St. Gregory of Nyssa
What other objection is alleged by our adversaries? This; that (to take the preferable view2014) it was altogether needless that that transcendent Being should submit to the experience of death, but He might independently of this, through the superabundance of His power, have wrought with ease His purpose; still, if for some ineffable reason or other it was absolutely necessary that so it should be, at least He ought not to have been subjected to the contumely of such an ignominious kind of death. What death, they ask, could be more ignominious than that by crucifixion? What answer can we make to this?
(The objection appears to be that it is unworthy of the Divine Nature or God to die, especially an execution as shameful as crucifixion. To have such a thought objecting to Christian Faith is, according to St. Gregory, a sickness (of the mind) and the Catechism is written to be the cure to such ailments of mind. The answer to such an objection as mentioned above is therefore not merely a counter argument. It is a medicine. The entire Catechism was composed as a medicine to cure the mind. )
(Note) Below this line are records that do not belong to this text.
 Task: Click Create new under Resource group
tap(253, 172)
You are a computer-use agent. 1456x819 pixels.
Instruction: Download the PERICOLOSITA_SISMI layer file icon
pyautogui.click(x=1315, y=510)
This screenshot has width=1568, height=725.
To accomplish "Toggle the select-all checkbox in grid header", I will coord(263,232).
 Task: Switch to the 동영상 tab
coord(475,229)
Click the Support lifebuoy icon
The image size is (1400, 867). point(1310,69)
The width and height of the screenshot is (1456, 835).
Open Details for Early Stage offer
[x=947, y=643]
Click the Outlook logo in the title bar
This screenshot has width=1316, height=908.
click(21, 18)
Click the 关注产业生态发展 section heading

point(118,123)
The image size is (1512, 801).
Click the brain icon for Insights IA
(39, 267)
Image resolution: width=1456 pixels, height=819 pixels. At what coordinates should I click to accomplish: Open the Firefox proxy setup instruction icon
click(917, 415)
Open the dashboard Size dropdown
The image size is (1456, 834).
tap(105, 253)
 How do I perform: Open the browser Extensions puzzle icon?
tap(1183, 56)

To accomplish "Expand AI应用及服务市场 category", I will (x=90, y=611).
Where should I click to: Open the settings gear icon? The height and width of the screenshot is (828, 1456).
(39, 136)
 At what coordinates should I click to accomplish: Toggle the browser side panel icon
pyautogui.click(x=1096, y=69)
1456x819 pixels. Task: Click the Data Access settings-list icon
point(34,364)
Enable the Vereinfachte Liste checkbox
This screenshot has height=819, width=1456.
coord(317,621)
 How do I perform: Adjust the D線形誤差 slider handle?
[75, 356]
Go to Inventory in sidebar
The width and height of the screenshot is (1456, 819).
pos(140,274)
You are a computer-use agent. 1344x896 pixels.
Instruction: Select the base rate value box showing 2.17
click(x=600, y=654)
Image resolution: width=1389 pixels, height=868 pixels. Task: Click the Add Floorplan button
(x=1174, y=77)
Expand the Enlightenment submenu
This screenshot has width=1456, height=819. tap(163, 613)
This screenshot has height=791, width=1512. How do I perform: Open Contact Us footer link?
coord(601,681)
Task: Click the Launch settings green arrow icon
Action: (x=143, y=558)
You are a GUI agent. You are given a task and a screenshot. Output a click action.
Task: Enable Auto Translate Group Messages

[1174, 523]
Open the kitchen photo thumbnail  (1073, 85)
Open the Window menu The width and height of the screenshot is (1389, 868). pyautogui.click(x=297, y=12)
Why, that the death is rendered necessary by the birth, and that He Who had determined once for all to share the nature of man must pass through all the peculiar conditions of that nature. Seeing, then, that the life of man is determined between two boundaries, had He, after having passed the one, not touched the other that follows, His proposed design would have remained only half fulfilled, from His not having touched that second condition of our nature. Perhaps, however, one who exactly understands the mystery would be justified rather in saying that, instead of the death occurring in consequence of the birth, the birth on the contrary was accepted by Him for the sake of the death; for He Who lives for ever did not sink down into the conditions of a bodily birth from any need to live, but to call us back from death to life.
The natural cycle of life for human beings is such that our birth is the cause of our death. Had we not been born we would not die. Death is the consequence of our birth. For the Lord Jesus Christ things are different. The birth of Jesus Christ is the consequence of His death on the Cross. St. Gregory goes on to explain below.
Since, then, there was needed a lifting up from death for the whole of our nature, He stretches forth a hand as it were to prostrate man, and stooping down to our dead corpse He came so far within the grasp of death as to touch a state of deadness, and then in His own body to bestow on our nature the principle of the resurrection, raising as He did by His power along with Himself the whole man. For since from no other source than from the concrete lump of our nature2015 had come that flesh, which was the receptacle of the Godhead and in the resurrection was raised up together with that Godhead, therefore just in the same way as, in the instance of this body of ours, the operation of one of the organs of sense is felt at once by the whole system, as one with that member, so also the resurrection principle of this Member, as though the whole of mankind was a single living being, passes through the entire race, being imparted from the Member to the whole by virtue of the continuity and oneness of the nature. What, then, is there beyond the bounds of probability in what this Revelation teaches us; viz. that He Who stands upright stoops to one who has fallen, in order to lift him up from his prostrate condition? And as to the Cross, whether it possesses some other and deeper meaning, those who are skilled in mysticism may explain; but, however that may be, the traditional teaching which has reached us is as follows.
Did you get that? Death is a condition that has spread throughout human nature. For that reason, every human being must inevitably die. This is the so-called human condition. God descends into human nature (by becoming man in Jesus Christ) to take on death itself. At this lowest point of His descent He then plants the seed of resurrection. For He Himself rises from the dead. Death has died – so to speak – and life has been restored (at least in principle).
This resurrection to life is planted in human nature in a similar way that sin planted death there. This means that the resurrection to life is given to all that participate in human nature. St. Gregory uses the image of our body and its senses. Whatever happens at one end of it affects the whole system of our body (building on St. Paul’s teaching in 1 Corinthians 12). The Passion and Resurrection of Jesus Christ are truly and totally the undoing of death. The resurrection to life is as inevitable as is death. The resurrection is certain for all participants in human nature. The resurrection is not subject to free will the same way death is not. Let that sink in for a while.